There is a specific kind of failure that haunts African government digitisation projects. It is not the dramatic collapse — the system that crashes on launch day, the app that citizens mock on social media. That failure at least produces a lesson.

The more common failure is quieter and more expensive. It is the project that never quite launches. The platform procured, configured, and installed — but never actually used. The digital permit system that runs parallel to the paper process for three years because no one made the call to switch. The e-procurement portal that exists in the server room but not in the workflow of a single procurement officer.

Across Africa, governments have spent billions on digital transformation initiatives since 2010. The results, measured honestly, are mixed at best.
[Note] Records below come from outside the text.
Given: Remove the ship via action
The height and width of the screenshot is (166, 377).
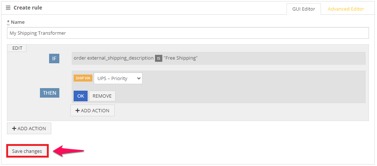Looking at the screenshot, I should (x=102, y=96).
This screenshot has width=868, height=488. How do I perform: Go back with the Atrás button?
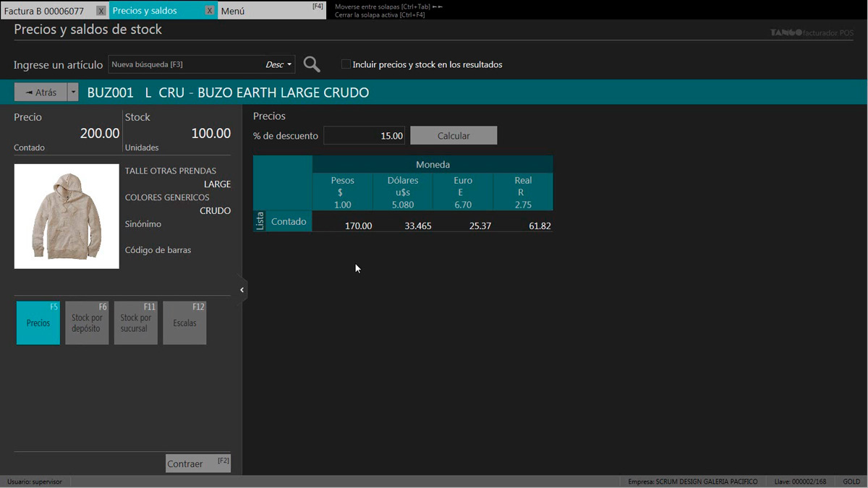tap(41, 93)
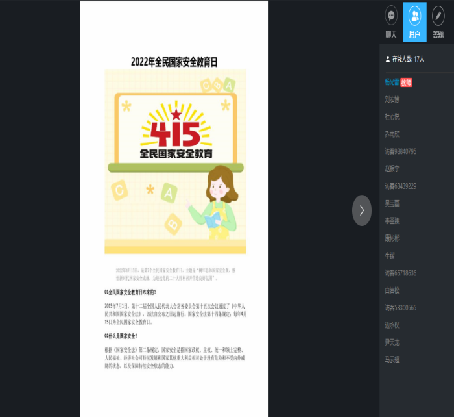
Task: Select user 杜心悦 in the list
Action: click(x=392, y=117)
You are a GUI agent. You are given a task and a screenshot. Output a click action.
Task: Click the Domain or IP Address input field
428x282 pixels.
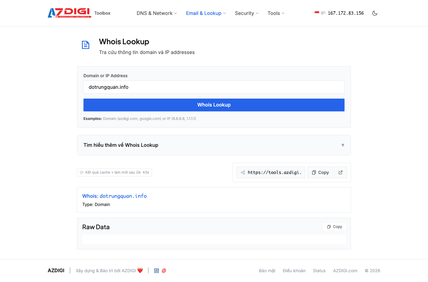click(x=214, y=87)
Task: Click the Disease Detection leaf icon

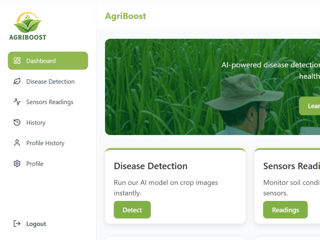Action: 17,81
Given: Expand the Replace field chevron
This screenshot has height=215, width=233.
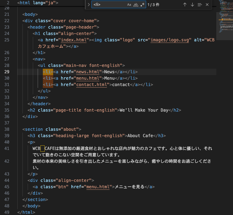Looking at the screenshot, I should tap(88, 5).
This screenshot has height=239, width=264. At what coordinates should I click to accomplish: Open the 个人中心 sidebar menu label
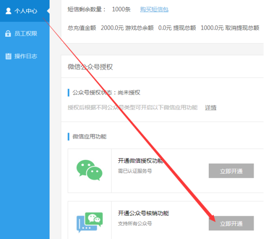(26, 11)
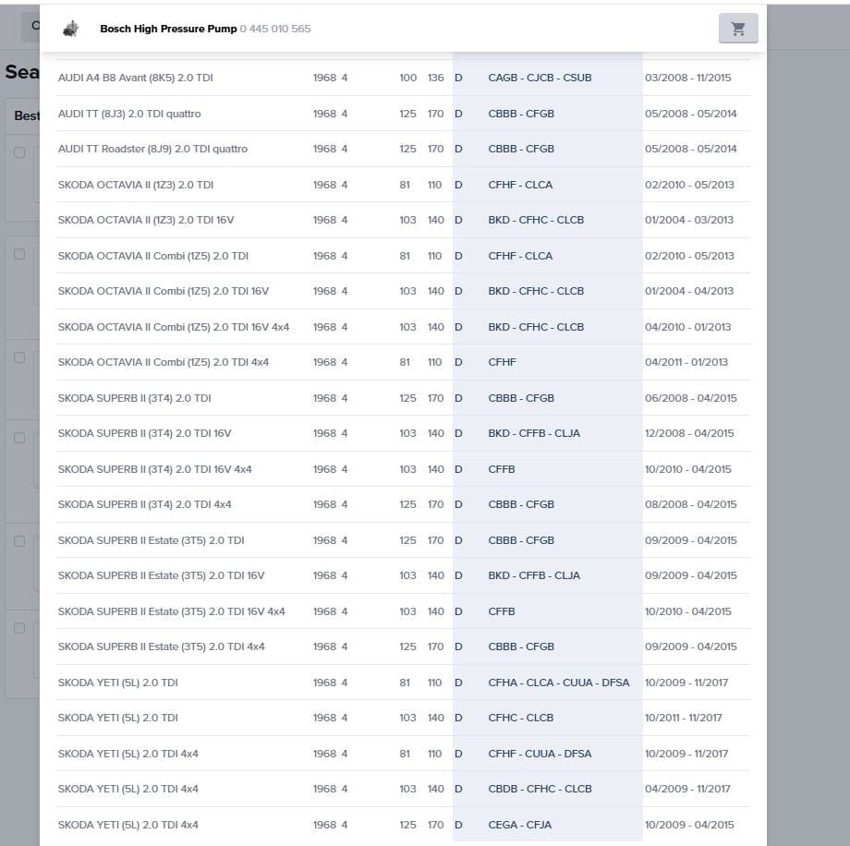Select the AUDI A4 B8 Avant (8K5) row

click(x=136, y=78)
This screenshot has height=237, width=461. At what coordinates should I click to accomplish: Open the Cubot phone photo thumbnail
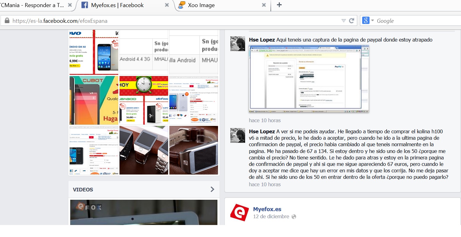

According to research by the Mo Ibrahim Foundation and corroborated by multiple World Bank assessments, fewer than one in five African e-government initiatives achieves sustained operational use at scale within five years of launch.

The question is why. And the answer, almost without exception, is not technology.

The Technology Is Rarely the Problem

This is the first thing every digital government practitioner learns — and the last thing most procurement committees believe. By the time a government has selected a vendor, negotiated a contract, and received a working system, the technology is generally functional. SAP works. Oracle works. The custom-built citizen portal works in the testing environment. The problem begins the moment the system meets the institution.

What follows is a familiar sequence. The vendor hands over the system and departs. The IT department is responsible for maintenance but was not consulted during procurement. The frontline staff who must use it daily received a half-day training session six months ago. The senior official who championed the project has been reassigned. And nobody has formal authority to make the system mandatory — so nobody does.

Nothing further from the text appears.